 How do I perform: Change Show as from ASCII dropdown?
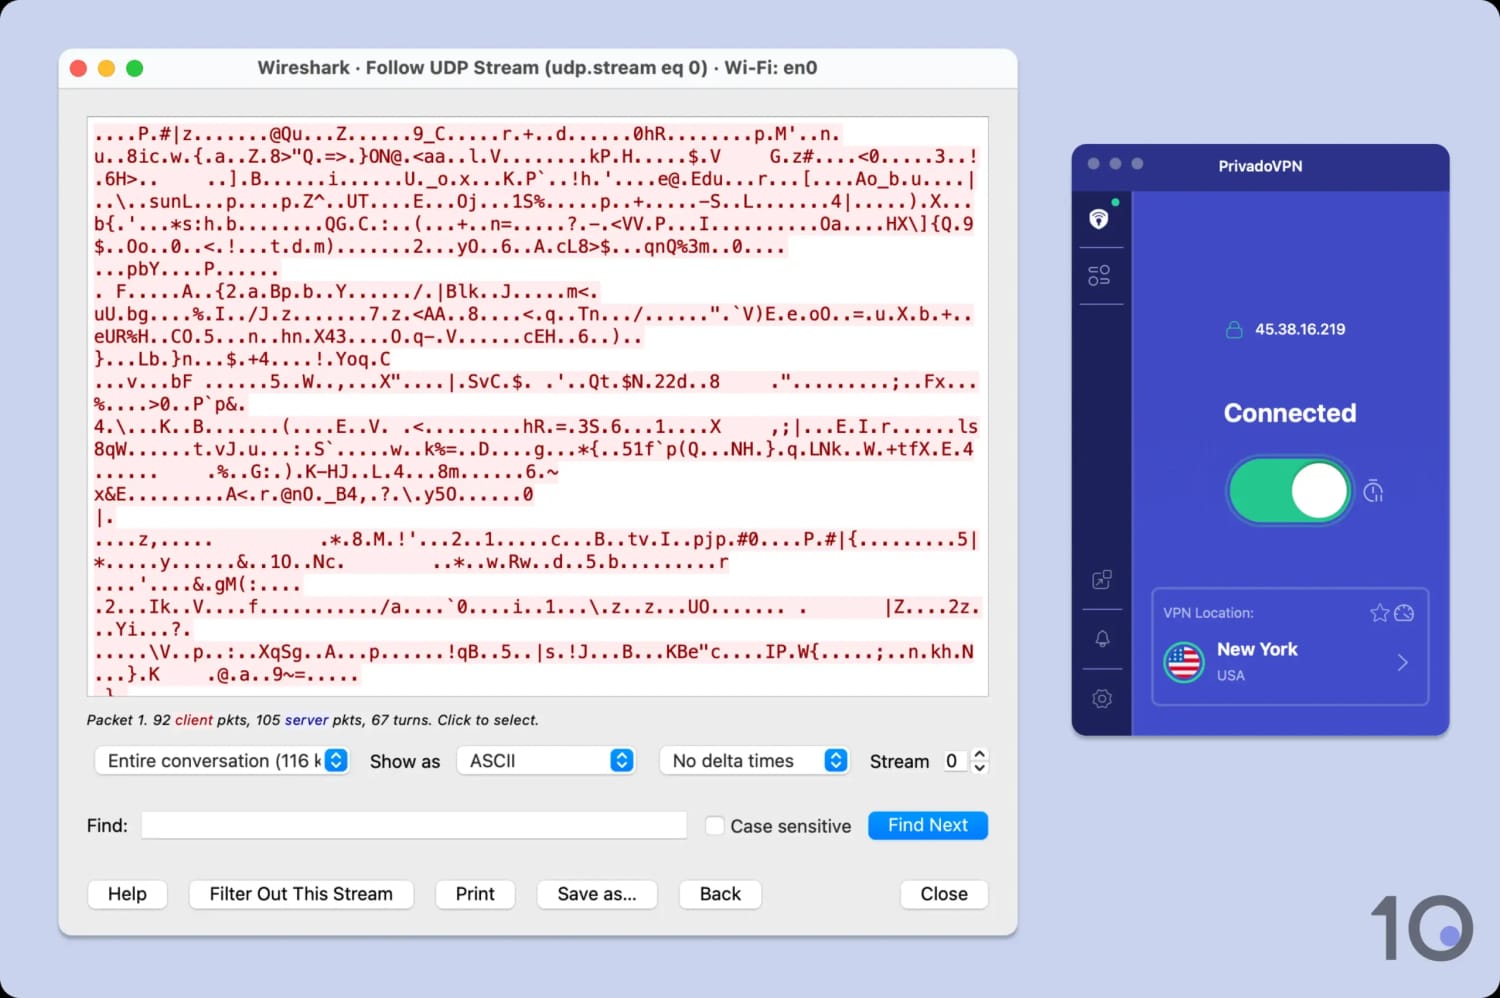coord(546,760)
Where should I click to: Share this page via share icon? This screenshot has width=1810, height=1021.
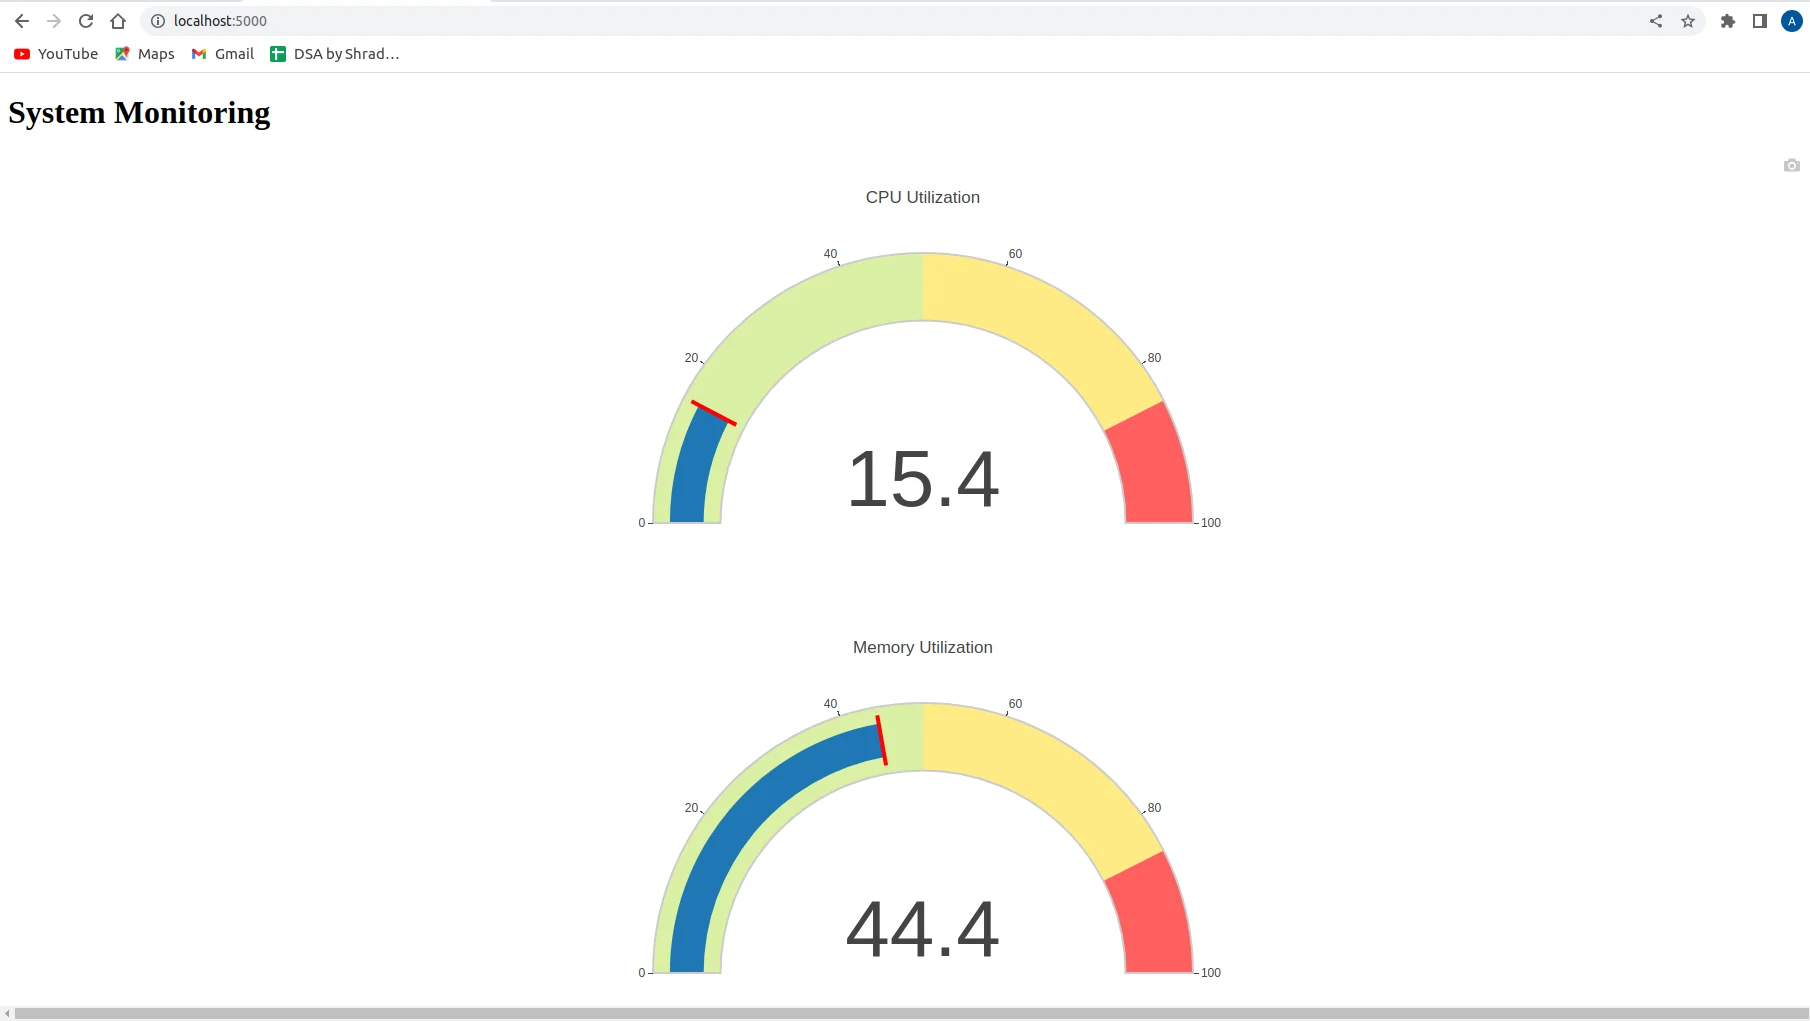[1656, 21]
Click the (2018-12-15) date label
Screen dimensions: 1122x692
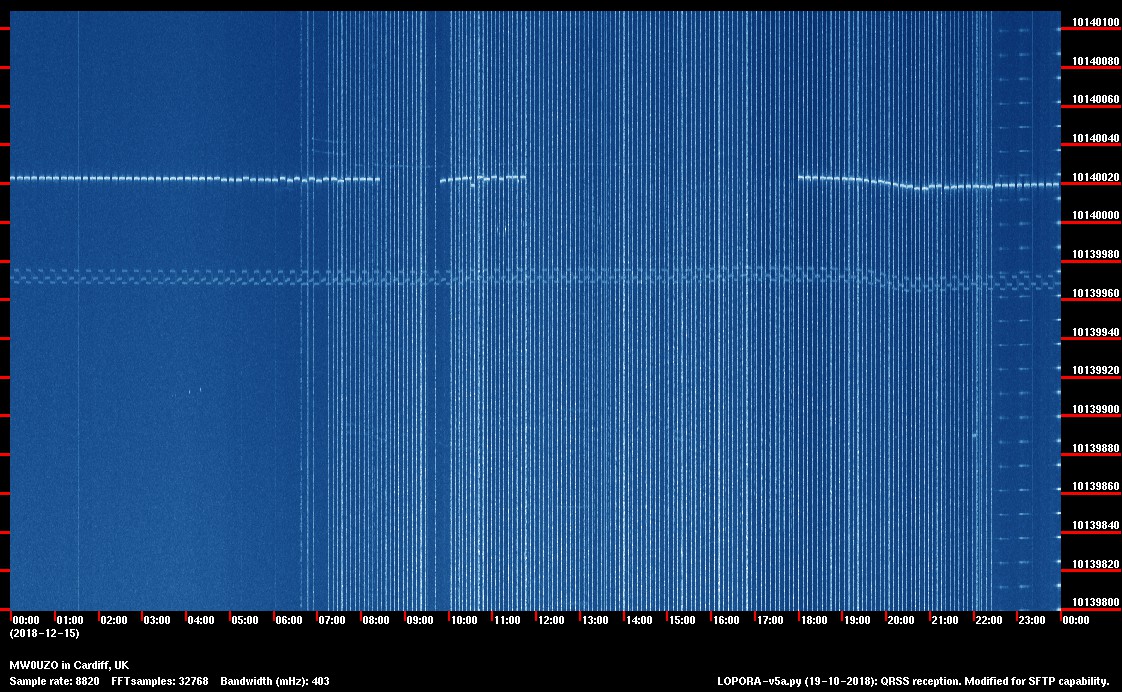click(44, 633)
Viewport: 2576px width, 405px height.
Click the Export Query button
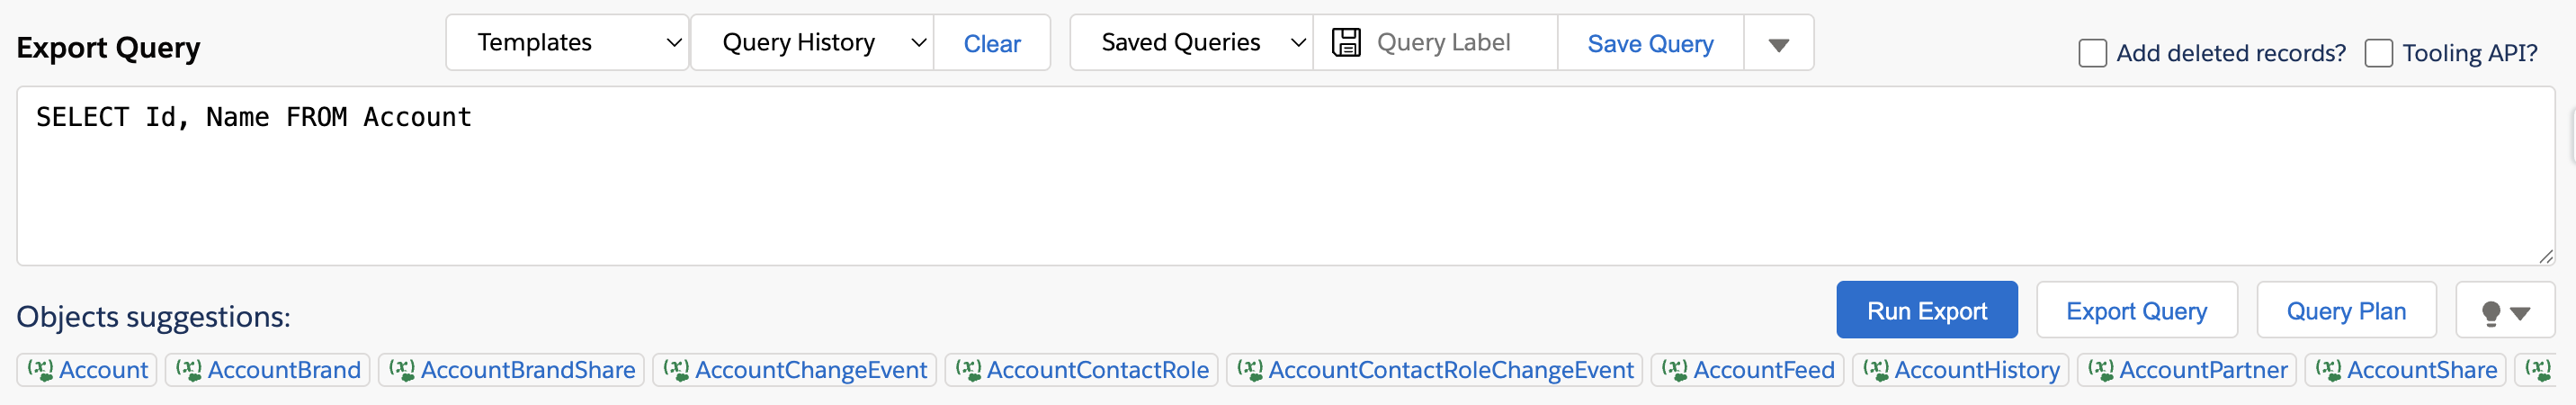pos(2136,310)
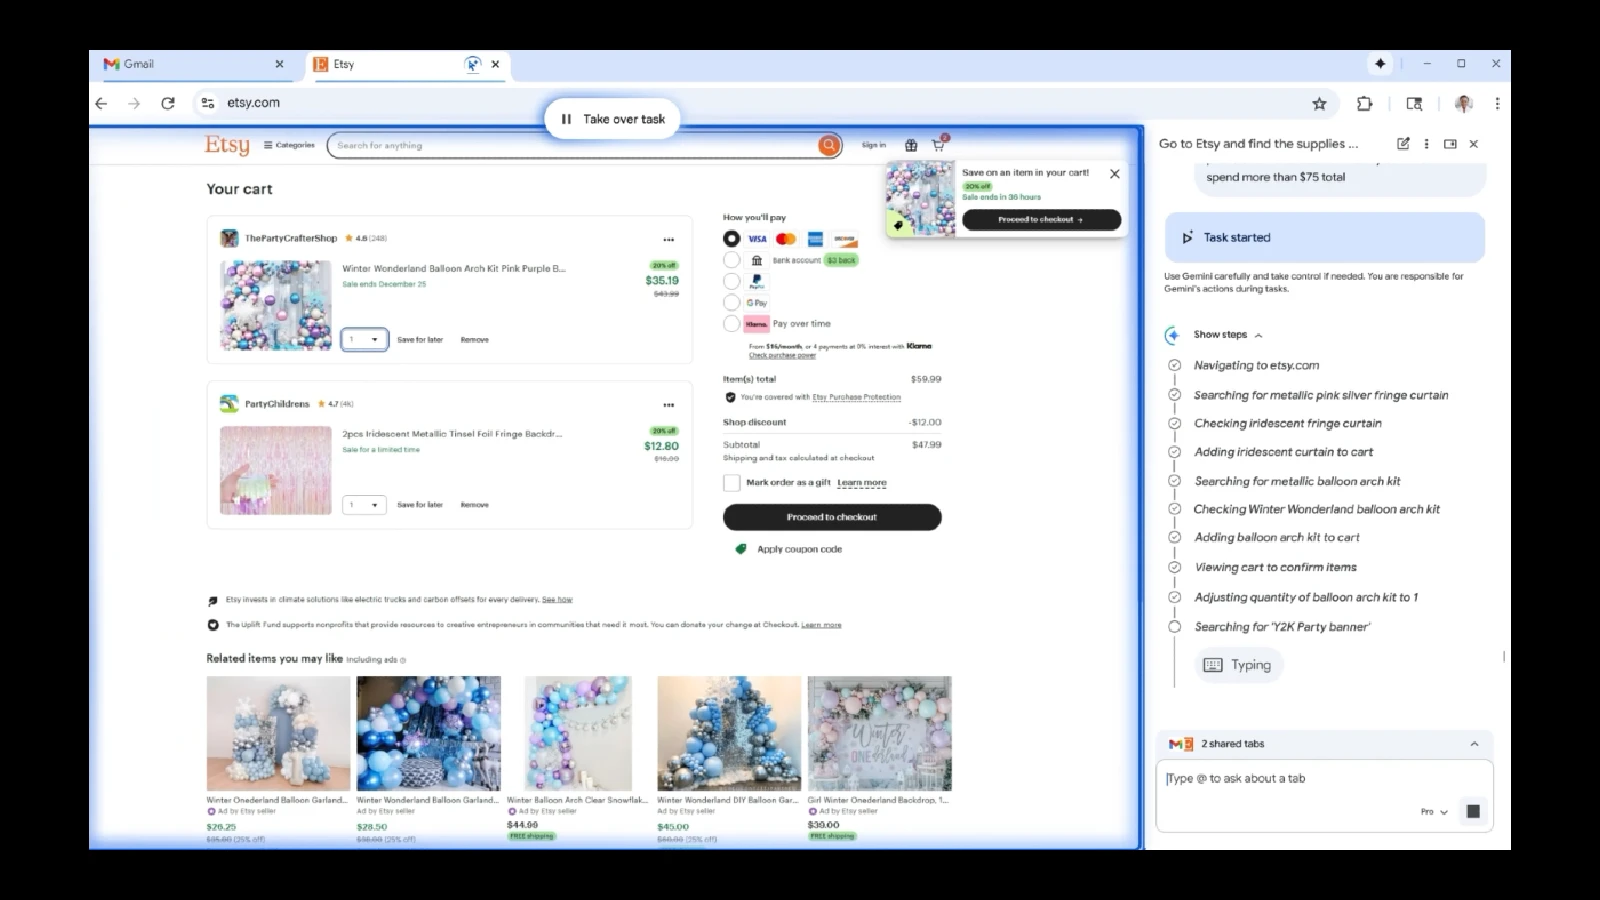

EXERCISE AIM:
Convert the records above, starting at the line containing "Click the (2018-12-15) date label" and ending at the end of the records, into a two-column CSV with the headers instruction and coordinates. Give one row per request, with its text and its answer each in a single quoted field, replace line breaks with spaces, and leave out the pictures.

RESPONSE BELOW:
instruction,coordinates
"Click the (2018-12-15) date label Screen dimensions: 1122x692","click(44, 633)"
"Viewport: 2576px width, 405px height. Click the Export Query button","pos(2136,310)"